Bulimia Nervosa

Bulimia nervosa is an eating disorder characterized by  recurrent  episodes  of  binge  eating  accompanied by inappropriate compensatory strategies that are used to prevent weight gain. These inappropriate compensatory strategies include self-induced vomiting, fasting, excessive exercise, and the misuse of laxatives, diuretics, enemas, or other medications. Self-induced vomiting is the method used most frequently by individuals seeking treatment for bulimia nervosa. However, it is not unusual for individuals with bulimia nervosa to use multiple strategies to compensate for binge eating. To receive a diagnosis of bulimia nervosa, the binge eating and inappropriate compensatory weight control strategies must occur frequently, averaging  at  least  twice  a  week  for  the  previous 3 months. There are two subtypes of bulimia nervosa: the purging type, characterized by the regular use of self-induced vomiting or regular misuse of laxatives, diuretics, or enemas to prevent weight gain; and the nonpurging type, characterized by the regular use of fasting or excessive exercise, but not purging.

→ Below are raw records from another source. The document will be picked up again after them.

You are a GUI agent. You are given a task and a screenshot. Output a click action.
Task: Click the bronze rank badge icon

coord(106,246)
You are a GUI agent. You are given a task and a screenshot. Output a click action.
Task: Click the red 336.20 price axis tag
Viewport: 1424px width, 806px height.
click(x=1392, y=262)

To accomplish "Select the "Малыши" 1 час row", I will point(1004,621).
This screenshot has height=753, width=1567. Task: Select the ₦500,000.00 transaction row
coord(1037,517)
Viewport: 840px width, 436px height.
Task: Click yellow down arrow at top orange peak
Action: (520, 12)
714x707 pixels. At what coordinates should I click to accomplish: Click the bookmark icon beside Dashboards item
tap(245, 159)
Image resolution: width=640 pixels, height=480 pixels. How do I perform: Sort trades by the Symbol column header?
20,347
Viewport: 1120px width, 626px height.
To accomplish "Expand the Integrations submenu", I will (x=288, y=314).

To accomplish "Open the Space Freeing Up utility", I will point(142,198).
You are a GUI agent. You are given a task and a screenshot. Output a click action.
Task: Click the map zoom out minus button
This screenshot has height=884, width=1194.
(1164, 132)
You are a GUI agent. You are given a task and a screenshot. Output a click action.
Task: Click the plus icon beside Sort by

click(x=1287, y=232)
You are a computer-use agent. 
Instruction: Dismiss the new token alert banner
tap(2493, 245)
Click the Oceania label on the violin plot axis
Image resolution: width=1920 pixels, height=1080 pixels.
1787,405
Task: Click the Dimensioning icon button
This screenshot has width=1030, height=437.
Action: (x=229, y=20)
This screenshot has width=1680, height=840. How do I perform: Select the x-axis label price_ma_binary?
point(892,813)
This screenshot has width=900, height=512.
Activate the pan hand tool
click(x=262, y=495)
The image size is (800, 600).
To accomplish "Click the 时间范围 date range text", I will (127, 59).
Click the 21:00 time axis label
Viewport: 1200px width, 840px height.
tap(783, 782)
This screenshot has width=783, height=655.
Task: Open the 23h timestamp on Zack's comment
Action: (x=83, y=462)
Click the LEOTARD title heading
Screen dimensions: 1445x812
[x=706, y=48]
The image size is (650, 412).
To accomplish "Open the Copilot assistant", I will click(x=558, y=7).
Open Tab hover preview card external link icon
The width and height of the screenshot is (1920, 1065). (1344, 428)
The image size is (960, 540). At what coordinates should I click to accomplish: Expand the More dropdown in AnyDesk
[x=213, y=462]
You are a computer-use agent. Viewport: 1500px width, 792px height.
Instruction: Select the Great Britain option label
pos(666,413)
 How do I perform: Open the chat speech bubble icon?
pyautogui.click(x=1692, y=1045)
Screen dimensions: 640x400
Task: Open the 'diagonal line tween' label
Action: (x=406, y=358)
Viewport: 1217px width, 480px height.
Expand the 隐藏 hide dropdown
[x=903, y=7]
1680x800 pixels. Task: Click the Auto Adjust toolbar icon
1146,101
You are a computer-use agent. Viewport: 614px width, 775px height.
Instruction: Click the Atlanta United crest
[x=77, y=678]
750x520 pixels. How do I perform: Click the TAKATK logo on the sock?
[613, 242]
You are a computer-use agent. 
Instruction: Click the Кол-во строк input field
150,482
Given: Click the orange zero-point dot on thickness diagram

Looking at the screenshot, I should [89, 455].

In bulimia nervosa, binge eating and the use of inappropriate compensatory behaviors are accompanied by an additional symptom: an overemphasis on weight and shape in one’s self-evaluation. The body dissatisfaction experienced by individuals with bulimia nervosa often leads to chronic restriction in the amounts and types of food consumed. When food intake is severely restricted, binge eating is more likely to occur.

Following the binge, an individual with bulimia nervosa may purge to relieve the physical discomfort associated with the binge and reduce the fear of weight gain. Between binge-purge episodes, individuals with bulimia nervosa typically restrict their caloric consumption, limiting their food choices to low-calorie, “diet” foods and avoiding foods perceived as “fattening.”

According to the current Diagnostic and Statistical Manual of Mental Disorders, bulimia nervosa is fairly prevalent, affecting between 1% and 3% of women. Men are much less likely to develop bulimia nervosa, comprising only 5% to 10% of all cases. Bulimia nervosa typically begins in adolescence or early adulthood. During adolescence, girls experience significant changes in their body shape and weight. Young women’s internalization of the extremely thin contemporary beauty ideal promoted in Western society is one factor that may contribute to the much higher prevalence of bulimia nervosa among women.

Bulimia nervosa is associated with depressive symptoms and mood disorders. However, it is not clear whether the depressive symptoms precede or follow  the  development  of  bulimia  nervosa. There also are medical complications associated with various forms of purging. Self-induced vomiting and laxative or diuretic abuse may be associated with hypokalemia,   a   serious   electrolyte   disturbance. Self-induced vomiting also may be associated with swelling of the parotid glands, esophageal problems, and erosion of dental enamel, while laxative abuse may result in the loss of normal peristaltic function.

There are several different treatments for bulimia nervosa. The most widely investigated form of psychotherapy for bulimia nervosa is cognitive behavior therapy. This treatment focuses on educating individuals about the disorder, normalizing their eating patterns, addressing dieting and the overemphasis on weight and shape in self-evaluation, and preventing relapse. Research has found that cognitive behavior therapy for bulimia nervosa produces substantial reductions in binging and purging, gains that are usually maintained over follow-up periods of 6 to 12 months. Many regard cognitive-behavioral therapy as the treatment of choice. Although less widely investigated, interpersonal psychotherapy, a short-term psychological treatment that focuses on identifying and resolving interpersonal problems, also has been used in the treatment of bulimia nervosa. The rationale for this treatment is that interpersonal stressors may precipitate binge episodes. Finally, since bulimia nervosa frequently is associated with depression, antidepressant medications may be used with therapy in the treatment of this disorder.

References:

  1. American Psychiatric (1994). Diagnostic and statistical manual of mental disorders (4th ed.). Washington, DC: Author.
  2. Fairburn, C. G., & Brownell, K. D. (2002). Eating disorders and obesity:  A  comprehensive  handbook  (2nd  ). New York: Guilford.